--- SOURCE EXTRACT Enclosed Below ---

By Billy Shears, 180 Degrees News
Chloe, 23 and Kevin, 25, who initiated the anti-hunger Facebook food selfie campaign #yumforhunger are sitting down to a sumptuous meal in a fancy restaurant in London’s West End. Both have huge plates in front of them with beautifully presented large steaks with tobacco onions and all the trimmings. As soon as the food arrived they were taking countless close up photos on their Iphones of the dishes from different angles and discussing which were the best shots to share on Facebook for their anti-hunger campaign #yumforhunger.
I ask Kevin and Chloe, ‘Are you sharing these food selfies in an ironic way, to demonstrate a moral outrage at global inequities between the casual over-consumption of post-industrialist western societies and the developing world where many still suffer from malnourishment?’
Kevin, ‘I’m not sure I get you. But look at this meal, its yum. Whats the point in just eating such an expensive meal in a fancy restaurant without any of our mates seeing it? But if we just show it on Facebook as it is with no cause attached, then people might call me a big show off or attention seeker or something else spiteful.
Then the other night when we was in another fancy restaurant with epic meals that I really wanted to show off, Chloe asked me about why those black babies with big stomachs and flies and everything on the News have such fat stomachs when they is so starving. Just the thought of it almost made me puke up my garlic wedges. But then it was like a light bulb in my head went off, link food selfies with hunger awareness, that’s it, genius.
There is a connection you see, food and hunger. More of a connection than no make up and cancer or ice buckets and ALS. I think with those campaigns people have a herd mentality and many people just copy a celebrity who did it. When I asked one of my mates who did the ice bucket challenge what he thought of ALS, he said he didn’t like boy bands.
With the no make up selfie, someone comes up with the bright idea of bundling the desire to share these no makeup selfies with the big ‘C’, cancer, and bingo, Likes and ‘Ah, you still look gorgeous babe xx’ comments and in addition you get brownie points for the vague cancer connection as well. So a win win. Also you can’t criticise anything associated with raising money for cancer no matter how tenuous the link may be, so you are protected from spiteful feedback.

--- End of Enclosed SOURCE EXTRACT ---
--- DATASET Enclosed Below ---

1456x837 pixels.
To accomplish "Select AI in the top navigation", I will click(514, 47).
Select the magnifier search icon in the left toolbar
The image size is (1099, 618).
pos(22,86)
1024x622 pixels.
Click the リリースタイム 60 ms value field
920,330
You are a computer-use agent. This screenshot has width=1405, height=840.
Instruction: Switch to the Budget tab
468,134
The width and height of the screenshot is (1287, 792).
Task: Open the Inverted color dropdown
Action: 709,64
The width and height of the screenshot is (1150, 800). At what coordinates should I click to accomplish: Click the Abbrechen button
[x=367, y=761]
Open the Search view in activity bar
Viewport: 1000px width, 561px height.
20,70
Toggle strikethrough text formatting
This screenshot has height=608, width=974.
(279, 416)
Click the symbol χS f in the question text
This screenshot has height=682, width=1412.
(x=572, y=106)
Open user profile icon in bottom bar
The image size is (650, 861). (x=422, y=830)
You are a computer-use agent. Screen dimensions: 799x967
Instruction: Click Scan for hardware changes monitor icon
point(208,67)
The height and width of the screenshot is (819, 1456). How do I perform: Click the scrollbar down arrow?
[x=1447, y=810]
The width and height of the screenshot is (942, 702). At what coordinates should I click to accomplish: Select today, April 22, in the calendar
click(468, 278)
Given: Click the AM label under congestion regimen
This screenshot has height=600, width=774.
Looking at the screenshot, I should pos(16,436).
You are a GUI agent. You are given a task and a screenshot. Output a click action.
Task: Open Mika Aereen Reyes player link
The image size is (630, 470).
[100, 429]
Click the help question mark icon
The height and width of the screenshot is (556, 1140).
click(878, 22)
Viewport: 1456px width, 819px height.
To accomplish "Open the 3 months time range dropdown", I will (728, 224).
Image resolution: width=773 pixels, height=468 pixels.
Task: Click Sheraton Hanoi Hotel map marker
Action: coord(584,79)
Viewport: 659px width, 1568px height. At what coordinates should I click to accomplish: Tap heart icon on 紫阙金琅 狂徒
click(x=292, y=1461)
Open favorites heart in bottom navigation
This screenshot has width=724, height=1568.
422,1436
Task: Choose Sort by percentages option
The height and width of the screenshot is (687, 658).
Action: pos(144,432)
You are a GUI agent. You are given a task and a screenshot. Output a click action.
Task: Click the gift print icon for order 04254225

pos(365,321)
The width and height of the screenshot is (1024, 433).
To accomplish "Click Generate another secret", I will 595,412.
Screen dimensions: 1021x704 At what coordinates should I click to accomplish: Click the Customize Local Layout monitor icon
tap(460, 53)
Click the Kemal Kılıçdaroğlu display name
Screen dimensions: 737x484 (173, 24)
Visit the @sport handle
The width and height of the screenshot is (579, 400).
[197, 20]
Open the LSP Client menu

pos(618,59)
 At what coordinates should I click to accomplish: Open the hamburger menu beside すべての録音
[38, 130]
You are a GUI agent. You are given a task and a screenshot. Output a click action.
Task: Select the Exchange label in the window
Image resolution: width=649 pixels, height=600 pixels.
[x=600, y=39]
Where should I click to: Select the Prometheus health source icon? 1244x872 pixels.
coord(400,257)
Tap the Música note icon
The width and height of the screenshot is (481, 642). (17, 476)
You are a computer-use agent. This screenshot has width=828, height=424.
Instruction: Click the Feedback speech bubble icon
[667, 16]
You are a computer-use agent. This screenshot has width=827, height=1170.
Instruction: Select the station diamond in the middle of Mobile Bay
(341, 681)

--- End of Enclosed DATASET ---

Resume the article on the #yumforhunger food selfie campaign, starting immediately after its final sentence. The rows above are independent of the article on the #yumforhunger food selfie campaign and serve as separate material.

- [RESULT]:
Our campaign #yumforhunger is way more important though. Think about it, if you starve from hunger you can’t even reach the cancer or ALS stage, can you? Or if you have cancer but no food, you would die of starvation first before the cancer got you.’
I ask Kevin and Chloe, ‘Is this narcissism masquerading as altruism? If they care so much about hunger, why don’t they help out at the food bank around the corner? Also it is great to raise awareness and money for hunger but charity causes often have complex messages that can’t be shared in a short hashtag with a selfie, so maybe more populist messages and campaigns will soak up everyone’s goodwill and money.
This might also set a social media trend where charity causes become a convenient and flimsy excuse for insecure people seeking reassurance, or thinly veiled self promotion and one-upmanship. Next might be #mynewbigflatscreenTVforchildpoverty or #ourfabulouscocktailsforthehomeless or #pleaselikemystatustofixAfrica. Do they see any risks with #yumforhunger or do they have any ethical qualms about the mixed motivations for sharing their meal based photos that might help set a bad precedent for the future?’
Chloe, ‘How dare you criticise us for trying to help hungry starving babies you uncaring cynical b**tard! If Kevin’s mouth wasn’t so full of his delicious £23 steak, he would give you a right earful. If posting pictures of our meals in fancy resturants gets money to those starving black babies, then that can only be a good thing, even if they have big stomachs already, which Kevin says are mainly air.
Why do people like you have to put a downer on young people when they are going so far out of their way to do something so awesome to change the world? Hunger is something we both care so deeply about we spend minutes each time we have a restaurant meal getting the best picture of our food to upload onto Facebook to raise hunger awareness. You should be applauding us not criticising us for our campaign.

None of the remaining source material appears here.